Re: Linux scheduler, overscheduling performance, threads

From: James Manning (jmm@raleigh.ibm.com)
Date: Sat Jan 22 2000 - 21:06:31 EST


[Warning, this is my impression from reading this and other threads]

[ Saturday, January 22, 2000 ] Brian Hurt wrote:
> This discussion is rapidly degenerating into a "does too!" "does not!"
> match. So let me turn the question around. Assume, for a moment, that a
> patch for Linux existed which did two things:
> 1) Ran signifigantly faster for large run queues- for example it switched
> from the current O(n) algorithm to an O(log n) algorithm.
> 2) Ran slower than the current scheduling algorithm for short run
> queues.
> And the patch had no other effects on the kernel at large and was
> otherwise well written, etc.
>
> Am I right in assuming that wether the patch would be accepted would
> depend upon how much slower it made the common case?

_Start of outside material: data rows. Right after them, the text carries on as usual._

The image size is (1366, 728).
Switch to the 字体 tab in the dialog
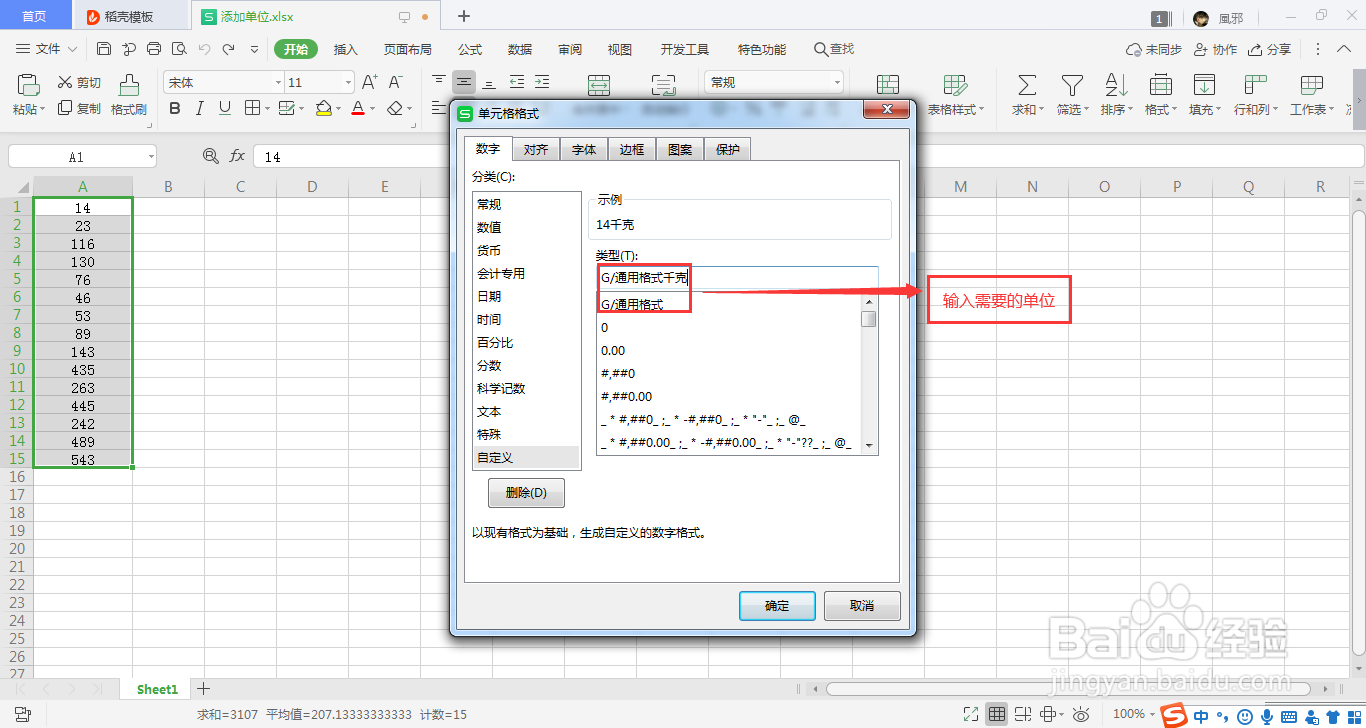pyautogui.click(x=583, y=148)
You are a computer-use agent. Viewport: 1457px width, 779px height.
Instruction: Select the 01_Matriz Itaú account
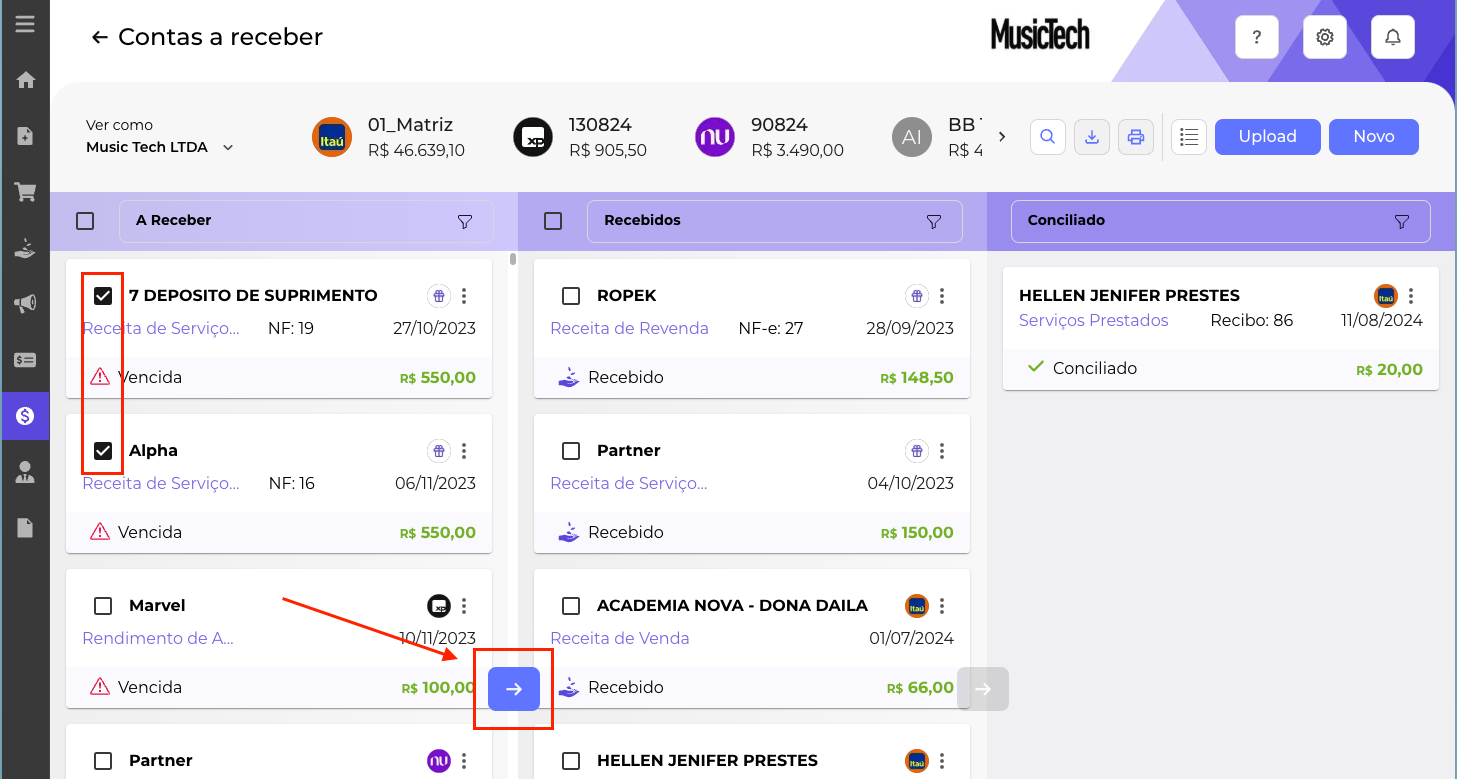point(388,137)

With the "common" case, even on many heavily-used servers, being small
run queues, I'm under the impression (from Ingo's previous mail,
Ingo please correct me if I'm wrong) that *any* hit on small (1-3)
run queues will disqualify a patch (that config-time scheduler selection
has some possibilities, though).

> Obviously, if it made the common case no slower, no one would mind
> putting it in the kernel.

I don't think this is necessarily true. Simplicity, readability,
maintainability are all factors, and flexibility may become increasingly
important as things like cluster scheduling start creeping in. Sure,
it'd have an increased likelihood of being accepted, but anything
that becomes a debug or maintenance may well be tossed.

> On the other hand, if it made the common case a million times
> slower, there is no way it'd ever get into the kernel, and rightfully so.
> Where (roughly) inbetween is the breakpoint?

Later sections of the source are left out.